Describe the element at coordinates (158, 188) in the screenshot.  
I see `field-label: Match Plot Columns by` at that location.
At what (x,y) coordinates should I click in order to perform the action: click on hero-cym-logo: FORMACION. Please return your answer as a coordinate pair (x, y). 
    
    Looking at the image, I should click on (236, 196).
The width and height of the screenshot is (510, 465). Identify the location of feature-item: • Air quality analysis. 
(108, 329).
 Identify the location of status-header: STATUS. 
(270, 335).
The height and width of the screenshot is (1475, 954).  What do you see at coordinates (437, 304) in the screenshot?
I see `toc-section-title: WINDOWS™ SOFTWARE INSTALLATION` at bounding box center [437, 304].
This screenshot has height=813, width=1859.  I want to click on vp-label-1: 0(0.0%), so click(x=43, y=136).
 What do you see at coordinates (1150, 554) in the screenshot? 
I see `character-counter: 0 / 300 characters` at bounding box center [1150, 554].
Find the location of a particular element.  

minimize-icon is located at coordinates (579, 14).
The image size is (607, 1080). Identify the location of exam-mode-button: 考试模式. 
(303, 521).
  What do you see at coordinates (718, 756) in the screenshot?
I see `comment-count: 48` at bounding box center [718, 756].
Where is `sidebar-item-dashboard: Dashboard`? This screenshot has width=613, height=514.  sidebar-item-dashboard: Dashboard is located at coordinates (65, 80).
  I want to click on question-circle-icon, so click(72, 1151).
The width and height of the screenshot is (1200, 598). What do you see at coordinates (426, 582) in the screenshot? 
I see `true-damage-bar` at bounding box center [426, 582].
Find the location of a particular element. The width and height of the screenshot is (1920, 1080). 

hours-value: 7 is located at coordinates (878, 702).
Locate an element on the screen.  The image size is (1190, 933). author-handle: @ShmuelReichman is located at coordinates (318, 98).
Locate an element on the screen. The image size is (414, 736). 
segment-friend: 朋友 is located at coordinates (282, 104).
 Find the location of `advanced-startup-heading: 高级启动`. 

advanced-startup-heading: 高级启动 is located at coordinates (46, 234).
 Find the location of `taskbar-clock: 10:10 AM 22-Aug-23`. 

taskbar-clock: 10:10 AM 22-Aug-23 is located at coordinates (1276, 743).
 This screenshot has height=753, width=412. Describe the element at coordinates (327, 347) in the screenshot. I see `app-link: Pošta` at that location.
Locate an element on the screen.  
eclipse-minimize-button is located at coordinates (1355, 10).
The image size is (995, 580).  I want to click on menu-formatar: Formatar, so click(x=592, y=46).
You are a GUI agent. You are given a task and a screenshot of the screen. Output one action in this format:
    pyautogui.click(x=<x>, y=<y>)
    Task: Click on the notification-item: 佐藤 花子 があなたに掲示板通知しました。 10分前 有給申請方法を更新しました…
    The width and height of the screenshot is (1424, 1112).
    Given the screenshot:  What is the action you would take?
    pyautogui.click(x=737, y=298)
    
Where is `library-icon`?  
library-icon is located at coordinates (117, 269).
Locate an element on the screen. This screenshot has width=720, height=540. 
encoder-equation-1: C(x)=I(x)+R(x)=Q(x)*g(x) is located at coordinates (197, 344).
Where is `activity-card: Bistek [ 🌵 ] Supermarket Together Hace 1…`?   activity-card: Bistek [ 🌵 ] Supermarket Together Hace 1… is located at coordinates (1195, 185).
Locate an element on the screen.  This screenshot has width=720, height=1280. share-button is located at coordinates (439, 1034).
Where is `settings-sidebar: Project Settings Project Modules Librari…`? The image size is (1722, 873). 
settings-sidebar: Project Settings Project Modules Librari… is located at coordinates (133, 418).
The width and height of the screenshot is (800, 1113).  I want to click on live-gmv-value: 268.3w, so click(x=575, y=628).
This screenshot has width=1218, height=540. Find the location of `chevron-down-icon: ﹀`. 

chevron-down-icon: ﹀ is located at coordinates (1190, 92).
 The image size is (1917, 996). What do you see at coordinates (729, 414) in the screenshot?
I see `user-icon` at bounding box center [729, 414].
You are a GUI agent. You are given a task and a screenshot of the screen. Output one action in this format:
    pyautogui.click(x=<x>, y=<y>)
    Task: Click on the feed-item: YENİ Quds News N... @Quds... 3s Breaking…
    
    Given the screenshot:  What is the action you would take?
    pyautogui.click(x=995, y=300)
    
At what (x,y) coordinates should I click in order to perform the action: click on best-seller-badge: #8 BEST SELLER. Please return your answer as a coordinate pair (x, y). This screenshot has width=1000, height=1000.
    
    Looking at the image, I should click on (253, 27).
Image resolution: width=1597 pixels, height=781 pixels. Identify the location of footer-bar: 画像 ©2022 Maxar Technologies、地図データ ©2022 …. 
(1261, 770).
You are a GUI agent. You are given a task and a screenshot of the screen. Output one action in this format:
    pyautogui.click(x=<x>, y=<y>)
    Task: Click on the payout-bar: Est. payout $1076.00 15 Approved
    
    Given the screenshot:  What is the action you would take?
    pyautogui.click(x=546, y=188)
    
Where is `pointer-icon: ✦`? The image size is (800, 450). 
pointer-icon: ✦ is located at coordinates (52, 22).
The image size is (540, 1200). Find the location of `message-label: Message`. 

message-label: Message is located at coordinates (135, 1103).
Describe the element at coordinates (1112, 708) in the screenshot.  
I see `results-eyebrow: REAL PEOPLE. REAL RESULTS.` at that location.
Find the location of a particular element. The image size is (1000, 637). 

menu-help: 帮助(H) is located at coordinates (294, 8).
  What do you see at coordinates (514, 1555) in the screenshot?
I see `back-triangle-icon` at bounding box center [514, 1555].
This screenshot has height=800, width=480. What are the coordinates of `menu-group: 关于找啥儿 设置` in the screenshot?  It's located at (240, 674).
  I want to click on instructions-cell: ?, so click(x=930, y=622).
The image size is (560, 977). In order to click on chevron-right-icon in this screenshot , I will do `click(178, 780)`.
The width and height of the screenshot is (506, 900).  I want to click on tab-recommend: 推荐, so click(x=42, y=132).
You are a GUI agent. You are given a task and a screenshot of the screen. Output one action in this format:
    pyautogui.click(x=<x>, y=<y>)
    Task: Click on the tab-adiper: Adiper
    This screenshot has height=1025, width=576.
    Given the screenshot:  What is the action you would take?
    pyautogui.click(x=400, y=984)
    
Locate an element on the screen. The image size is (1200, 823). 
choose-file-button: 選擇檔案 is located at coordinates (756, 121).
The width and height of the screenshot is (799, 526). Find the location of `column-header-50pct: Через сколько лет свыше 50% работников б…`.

-=-=-

### Task to carry out
Edit the records above, replacing "Locate an element on the screen" with "Find an element on the screen" wherever it occurs and leaving everything else unchanged.

### Exercise response
Describe the element at coordinates (158, 188) in the screenshot.  
I see `field-label: Match Plot Columns by` at that location.
At what (x,y) coordinates should I click in order to perform the action: click on hero-cym-logo: FORMACION. Please return your answer as a coordinate pair (x, y). 
    
    Looking at the image, I should click on (236, 196).
The width and height of the screenshot is (510, 465). Identify the location of feature-item: • Air quality analysis. 
(108, 329).
 Identify the location of status-header: STATUS. 
(270, 335).
The height and width of the screenshot is (1475, 954).  What do you see at coordinates (437, 304) in the screenshot?
I see `toc-section-title: WINDOWS™ SOFTWARE INSTALLATION` at bounding box center [437, 304].
This screenshot has height=813, width=1859.  I want to click on vp-label-1: 0(0.0%), so click(x=43, y=136).
 What do you see at coordinates (1150, 554) in the screenshot? 
I see `character-counter: 0 / 300 characters` at bounding box center [1150, 554].
Find the location of a particular element.  

minimize-icon is located at coordinates (579, 14).
The image size is (607, 1080). Identify the location of exam-mode-button: 考试模式. 
(303, 521).
  What do you see at coordinates (718, 756) in the screenshot?
I see `comment-count: 48` at bounding box center [718, 756].
Where is `sidebar-item-dashboard: Dashboard`? This screenshot has width=613, height=514.  sidebar-item-dashboard: Dashboard is located at coordinates (65, 80).
  I want to click on question-circle-icon, so click(72, 1151).
The width and height of the screenshot is (1200, 598). What do you see at coordinates (426, 582) in the screenshot? 
I see `true-damage-bar` at bounding box center [426, 582].
Find the location of a particular element. The width and height of the screenshot is (1920, 1080). 

hours-value: 7 is located at coordinates (878, 702).
Find an element on the screen.  The image size is (1190, 933). author-handle: @ShmuelReichman is located at coordinates (318, 98).
Find an element on the screen. The image size is (414, 736). 
segment-friend: 朋友 is located at coordinates (282, 104).
 Find the location of `advanced-startup-heading: 高级启动`. 

advanced-startup-heading: 高级启动 is located at coordinates (46, 234).
 Find the location of `taskbar-clock: 10:10 AM 22-Aug-23`. 

taskbar-clock: 10:10 AM 22-Aug-23 is located at coordinates (1276, 743).
 This screenshot has height=753, width=412. Describe the element at coordinates (327, 347) in the screenshot. I see `app-link: Pošta` at that location.
Find an element on the screen.  
eclipse-minimize-button is located at coordinates (1355, 10).
The image size is (995, 580).  I want to click on menu-formatar: Formatar, so click(x=592, y=46).
You are a GUI agent. You are given a task and a screenshot of the screen. Output one action in this format:
    pyautogui.click(x=<x>, y=<y>)
    Task: Click on the notification-item: 佐藤 花子 があなたに掲示板通知しました。 10分前 有給申請方法を更新しました…
    The width and height of the screenshot is (1424, 1112).
    Given the screenshot:  What is the action you would take?
    pyautogui.click(x=737, y=298)
    
Where is `library-icon`?  
library-icon is located at coordinates (117, 269).
Find an element on the screen. This screenshot has width=720, height=540. 
encoder-equation-1: C(x)=I(x)+R(x)=Q(x)*g(x) is located at coordinates (197, 344).
Where is `activity-card: Bistek [ 🌵 ] Supermarket Together Hace 1…`?   activity-card: Bistek [ 🌵 ] Supermarket Together Hace 1… is located at coordinates (1195, 185).
Find an element on the screen.  This screenshot has width=720, height=1280. share-button is located at coordinates (439, 1034).
Where is `settings-sidebar: Project Settings Project Modules Librari…`? The image size is (1722, 873). 
settings-sidebar: Project Settings Project Modules Librari… is located at coordinates (133, 418).
The width and height of the screenshot is (800, 1113).  I want to click on live-gmv-value: 268.3w, so click(x=575, y=628).
This screenshot has width=1218, height=540. Find the location of `chevron-down-icon: ﹀`. 

chevron-down-icon: ﹀ is located at coordinates (1190, 92).
 The image size is (1917, 996). What do you see at coordinates (729, 414) in the screenshot?
I see `user-icon` at bounding box center [729, 414].
You are a GUI agent. You are given a task and a screenshot of the screen. Output one action in this format:
    pyautogui.click(x=<x>, y=<y>)
    Task: Click on the feed-item: YENİ Quds News N... @Quds... 3s Breaking…
    
    Given the screenshot:  What is the action you would take?
    pyautogui.click(x=995, y=300)
    
At what (x,y) coordinates should I click in order to perform the action: click on best-seller-badge: #8 BEST SELLER. Please return your answer as a coordinate pair (x, y). This screenshot has width=1000, height=1000.
    
    Looking at the image, I should click on (253, 27).
Image resolution: width=1597 pixels, height=781 pixels. Identify the location of footer-bar: 画像 ©2022 Maxar Technologies、地図データ ©2022 …. 
(1261, 770).
You are a GUI agent. You are given a task and a screenshot of the screen. Output one action in this format:
    pyautogui.click(x=<x>, y=<y>)
    Task: Click on the payout-bar: Est. payout $1076.00 15 Approved
    
    Given the screenshot:  What is the action you would take?
    pyautogui.click(x=546, y=188)
    
Where is `pointer-icon: ✦`? The image size is (800, 450). 
pointer-icon: ✦ is located at coordinates (52, 22).
The image size is (540, 1200). Find the location of `message-label: Message`. 

message-label: Message is located at coordinates (135, 1103).
Describe the element at coordinates (1112, 708) in the screenshot.  
I see `results-eyebrow: REAL PEOPLE. REAL RESULTS.` at that location.
Find the location of a particular element. The image size is (1000, 637). 

menu-help: 帮助(H) is located at coordinates (294, 8).
  What do you see at coordinates (514, 1555) in the screenshot?
I see `back-triangle-icon` at bounding box center [514, 1555].
This screenshot has height=800, width=480. What are the coordinates of `menu-group: 关于找啥儿 设置` in the screenshot?  It's located at (240, 674).
  I want to click on instructions-cell: ?, so click(x=930, y=622).
The image size is (560, 977). In order to click on chevron-right-icon in this screenshot , I will do `click(178, 780)`.
The width and height of the screenshot is (506, 900).  I want to click on tab-recommend: 推荐, so click(x=42, y=132).
You are a GUI agent. You are given a task and a screenshot of the screen. Output one action in this format:
    pyautogui.click(x=<x>, y=<y>)
    Task: Click on the tab-adiper: Adiper
    This screenshot has height=1025, width=576.
    Given the screenshot:  What is the action you would take?
    pyautogui.click(x=400, y=984)
    
Find an element on the screen. The image size is (1200, 823). 
choose-file-button: 選擇檔案 is located at coordinates (756, 121).
The width and height of the screenshot is (799, 526). Find the location of `column-header-50pct: Через сколько лет свыше 50% работников б…`.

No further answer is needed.